Pesebre
- Alvaro Panzitta
- 5 nov 2020
- 2 Min. de lectura

Una de las cosas que más me gustaba era armar pesebres. Era algo que me acercaba mucho a Jesús y fue parte de la espiritualidad franciscana que Dios me regaló.
Mis papás ponían villancicos cada 8 de diciembre, mientras armábamos el Belén. Teníamos uno comprado, otro dos que nos habían regalado (uno en jabón), pero a mí lo que más me gustaba era crear nuevos. Mamá me había hecho uno en lana. Habíamos armado otro en cartón. A veces poníamos uno bajo el árbol y otros dispersos por la casa. Al principal lo rodeaba con todos los juguetes de granja que tenía. Siempre me llenó el corazón armar pesebres.
Mamá ponía mucho entusiasmo cada Navidad para que la celebración no fuera un acontecimiento más, sino el festejo del nacimiento de Jesús. Armaba dinámicas para la cena de Nochebuena y repartía recuerdos hechos por ella -o por los tres. Siempre proponía rezar con el resto de la familia para bendecir a Dios por los alimentos e incluso escuchar villancicos esa noche. Solíamos cenar con mis abuelos -que vivían abajo- y mis tíos abuelos -que vivían al fondo. A veces se sumaban los tíos de Ituzaingó o de San Justo. A las cero horas del 25 subíamos a casa para poner al Niño en el pesebre y llamar a mis parientes de Uruguay. Creo que también hacíamos alguna oración entre nosotros, sobre todo después del nacimiento y Pascua de mi hermano Juan.

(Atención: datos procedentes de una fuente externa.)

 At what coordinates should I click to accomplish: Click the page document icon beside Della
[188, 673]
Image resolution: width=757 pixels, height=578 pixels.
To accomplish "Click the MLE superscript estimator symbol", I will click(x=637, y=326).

El momento de abrir los regalos venía después. Y si bien todos nos regalábamos cosas, sobresalía el entusiasmo de mi abuela Ana por hacerlo. Cuando supe que Papá Noel no existía me molestó que nos hicieran creer a los más pequeños algo que no era cierto, desde ese momento me propuse decirles a mis futuros hijos la verdad desde el principio y poner a Jesús como centro de la Navidad.